We use a lot of Axle Tech MRAP axles on our builds here at the shop. Because they are basically bomb proof. And like anything, the haters took note. “You guys would put MRAP’s on a Civic if given the chance.”, one fan commented on Instagram. So in response, we took our thrashed Maverick UTV body and set it on top of a pair of MRAP’s. You know, feed the fire.

And fire it fed. The image went viral overnight. By morning, the image was trending with a new hashtag – #FailOfTheYear. Anybody that has ever crossed paths with Heavy D knows that meant this project was about to receive a whole lot more attention. But slammed with SEMA and TV filming deadlines, the project was thrown on the back burner.

But instead of the flame burning out, it only burned hotter. Fans leaving comments like, “What happened to the fail? I guess it was the #failoftheyear.”, fueled the motivation to get this project back in the works. After noticing all the hype, Polaris stepped in and offered us a 2016 Turbo XP1000 to use as the platform. It was ON.

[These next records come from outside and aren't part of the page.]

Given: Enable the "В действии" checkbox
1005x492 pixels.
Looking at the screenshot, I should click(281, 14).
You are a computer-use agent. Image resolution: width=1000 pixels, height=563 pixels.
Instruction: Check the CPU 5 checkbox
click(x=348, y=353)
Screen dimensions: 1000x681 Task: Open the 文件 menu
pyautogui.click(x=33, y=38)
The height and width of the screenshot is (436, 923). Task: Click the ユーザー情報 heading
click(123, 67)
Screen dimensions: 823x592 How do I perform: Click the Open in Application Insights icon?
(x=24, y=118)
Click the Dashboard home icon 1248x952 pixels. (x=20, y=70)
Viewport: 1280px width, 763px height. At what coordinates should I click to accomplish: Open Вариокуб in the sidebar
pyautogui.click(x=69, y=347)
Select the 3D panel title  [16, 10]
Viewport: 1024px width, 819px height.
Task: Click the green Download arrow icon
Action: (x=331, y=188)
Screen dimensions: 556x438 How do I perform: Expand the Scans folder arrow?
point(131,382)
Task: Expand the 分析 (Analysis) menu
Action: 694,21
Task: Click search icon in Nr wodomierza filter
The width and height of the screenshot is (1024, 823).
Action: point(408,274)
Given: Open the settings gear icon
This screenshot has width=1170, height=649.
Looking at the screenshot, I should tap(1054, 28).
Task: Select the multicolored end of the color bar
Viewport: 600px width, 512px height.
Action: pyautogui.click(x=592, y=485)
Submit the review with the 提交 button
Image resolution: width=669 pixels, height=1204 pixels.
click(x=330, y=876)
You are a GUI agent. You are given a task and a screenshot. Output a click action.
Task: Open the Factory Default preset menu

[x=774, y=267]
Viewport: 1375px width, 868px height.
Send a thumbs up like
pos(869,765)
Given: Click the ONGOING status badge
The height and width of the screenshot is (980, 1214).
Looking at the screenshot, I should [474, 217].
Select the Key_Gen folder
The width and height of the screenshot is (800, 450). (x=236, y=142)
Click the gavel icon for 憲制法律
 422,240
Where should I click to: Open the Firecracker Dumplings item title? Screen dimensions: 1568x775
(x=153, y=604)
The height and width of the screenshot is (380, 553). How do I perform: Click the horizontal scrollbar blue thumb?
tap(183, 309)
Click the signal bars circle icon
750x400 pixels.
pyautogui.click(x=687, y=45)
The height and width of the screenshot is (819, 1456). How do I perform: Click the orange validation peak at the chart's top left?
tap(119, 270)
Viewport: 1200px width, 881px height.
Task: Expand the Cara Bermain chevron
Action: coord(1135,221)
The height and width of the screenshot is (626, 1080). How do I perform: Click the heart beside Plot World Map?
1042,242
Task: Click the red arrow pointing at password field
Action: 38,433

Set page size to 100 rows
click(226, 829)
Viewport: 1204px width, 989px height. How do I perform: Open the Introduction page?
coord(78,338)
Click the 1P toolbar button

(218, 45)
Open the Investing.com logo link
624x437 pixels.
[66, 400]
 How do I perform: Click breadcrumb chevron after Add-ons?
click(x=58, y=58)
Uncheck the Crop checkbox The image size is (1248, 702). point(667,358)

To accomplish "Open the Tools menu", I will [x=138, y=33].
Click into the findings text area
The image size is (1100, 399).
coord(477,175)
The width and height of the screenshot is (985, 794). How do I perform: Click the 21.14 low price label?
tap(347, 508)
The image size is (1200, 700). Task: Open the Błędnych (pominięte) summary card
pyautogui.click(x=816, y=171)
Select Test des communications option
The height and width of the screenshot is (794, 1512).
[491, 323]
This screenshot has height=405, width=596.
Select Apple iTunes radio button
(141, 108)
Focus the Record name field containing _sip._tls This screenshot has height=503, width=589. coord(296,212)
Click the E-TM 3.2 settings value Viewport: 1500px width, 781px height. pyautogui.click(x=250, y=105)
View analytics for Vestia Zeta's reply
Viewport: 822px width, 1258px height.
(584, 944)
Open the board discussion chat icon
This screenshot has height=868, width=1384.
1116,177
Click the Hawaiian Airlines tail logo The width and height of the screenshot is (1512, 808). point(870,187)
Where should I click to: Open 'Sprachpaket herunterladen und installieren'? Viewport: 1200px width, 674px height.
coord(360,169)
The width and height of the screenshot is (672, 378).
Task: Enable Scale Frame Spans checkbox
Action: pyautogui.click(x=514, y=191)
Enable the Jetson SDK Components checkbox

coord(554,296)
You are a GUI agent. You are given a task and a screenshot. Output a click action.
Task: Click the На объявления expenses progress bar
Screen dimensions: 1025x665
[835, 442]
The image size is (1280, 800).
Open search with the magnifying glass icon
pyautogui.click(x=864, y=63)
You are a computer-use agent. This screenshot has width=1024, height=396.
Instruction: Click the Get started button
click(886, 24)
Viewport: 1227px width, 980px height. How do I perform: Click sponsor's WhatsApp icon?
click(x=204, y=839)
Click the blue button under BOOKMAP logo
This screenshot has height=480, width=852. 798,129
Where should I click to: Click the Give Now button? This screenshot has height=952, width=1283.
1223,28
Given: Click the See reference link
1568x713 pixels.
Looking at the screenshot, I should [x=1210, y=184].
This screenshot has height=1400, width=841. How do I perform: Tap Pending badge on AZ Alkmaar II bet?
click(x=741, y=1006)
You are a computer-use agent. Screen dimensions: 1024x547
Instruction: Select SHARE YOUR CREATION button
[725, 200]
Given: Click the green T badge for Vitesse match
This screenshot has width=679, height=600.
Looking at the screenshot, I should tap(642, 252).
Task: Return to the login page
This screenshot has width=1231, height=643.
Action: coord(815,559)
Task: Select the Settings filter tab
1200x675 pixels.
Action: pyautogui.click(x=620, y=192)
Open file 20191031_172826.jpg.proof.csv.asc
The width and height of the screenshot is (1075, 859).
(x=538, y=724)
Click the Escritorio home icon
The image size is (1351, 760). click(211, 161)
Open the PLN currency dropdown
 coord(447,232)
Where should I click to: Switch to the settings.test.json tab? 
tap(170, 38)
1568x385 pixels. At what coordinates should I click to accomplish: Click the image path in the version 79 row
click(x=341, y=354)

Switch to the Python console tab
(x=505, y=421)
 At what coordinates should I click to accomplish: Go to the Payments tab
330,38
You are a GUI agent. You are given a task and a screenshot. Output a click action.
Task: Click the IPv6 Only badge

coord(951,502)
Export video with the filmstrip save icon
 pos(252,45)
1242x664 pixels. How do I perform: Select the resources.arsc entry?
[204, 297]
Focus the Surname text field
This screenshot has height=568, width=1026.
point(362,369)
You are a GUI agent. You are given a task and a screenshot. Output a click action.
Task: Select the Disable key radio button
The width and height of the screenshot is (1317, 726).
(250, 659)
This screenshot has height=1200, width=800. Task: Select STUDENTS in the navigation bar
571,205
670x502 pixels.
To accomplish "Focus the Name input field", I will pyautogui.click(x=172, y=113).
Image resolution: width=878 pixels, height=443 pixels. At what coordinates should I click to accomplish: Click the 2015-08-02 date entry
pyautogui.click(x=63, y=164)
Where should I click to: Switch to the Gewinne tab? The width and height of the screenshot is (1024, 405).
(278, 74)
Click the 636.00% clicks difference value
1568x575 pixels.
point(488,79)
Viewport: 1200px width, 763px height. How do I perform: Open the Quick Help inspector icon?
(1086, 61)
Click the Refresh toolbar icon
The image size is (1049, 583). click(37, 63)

To locate and handle the massive axles, we needed to build a massive subframe. So naturally, we called in Joel and the team from Overkill Racing and Chassis. What they constructed needs to be seen to truly be appreciated. This one of a kind subframe bolts directly onto the chassis of the stock 2016 RZR. This means that with a little effort you could always take this machine back to its stock form (but why would you ever want to?).

The axles are located under the subframe via 4-link suspension, kept in check with the FOA 2.5″ coilovers and hydraulic bump stops. At each end of each axle sits massive 54″ tall Mickey Thompson TTC tires that are made for crushing any terrain. Turning is accomplished via an electric hydraulic pump that is housed in the subframe and provides hydraulic pressure to the rams that turn both the front and rear axles. Stopping is done with pinion brakes, featuring Wilwood calipers on both the front and rear drivelines, providing more than enough halting power for those massive tires.

To keep up with the power demand needed by the steering system, we installed a UTV Inc. alternator kit that stores power in two massive Odyssey batteries.

The Turbo RZR provides an astonishing amount of power in its stock form, but since we were going far from stock, we wanted to bump that power up as much as possible. Packard Performance is your one stop shop for UTV high performance builds, so we had the guys come down and throw on a bigger turbo, exhaust and exclusive tune just for us. Only the best.

The biggest factor we needed to overcome with this build was power (and its delivery). The guys at SCS really came through with a custom-built drop case that would take the power from the front drive output of the stock machine, reduce the gear ratio, split the power in two, and send it down the line to the MRAP Axle Tech 4000 axles. It’s simple engineering.

GlazzKraft is currently the only company offering legit fiberglass bodies for UTV’s and rightfully so. These body kits are gorgeous and are a huge improvement over the stock appearance. The SDR doors and the GlazzKraft kit turned out to be a match made in heaven. They look as if they were designed for each other. The kit and doors were sanded smooth and sent over to our paint booth for a coat of Heavy D’s favorite shade of grey.

Since we knew this thing would be seeing time in the rocks and diverse landscapes around Utah, we added an SDR front bumper, UTV Inc. cage, and UTV Inc. rear bumper – keeping that body kit safe and sound.

Inside, we ditched the stock seats for more comfortable PRP G.T’s and PRP 3″ 4- point harnesses keeping you locked in place no matter how rough the conditions.  We threw in a Rockford Fosgate receiver and WetSounds tower speakers to bring the party wherever we go.

Heretic Studios rounds out the build with LED projector headlights, Billet taillights, LED cubes on the A-pillars and two LED bars. It’s safe to say that seeing after the sun goes down wont be an issue.

So what do you think? Total fail? Or Total WIN?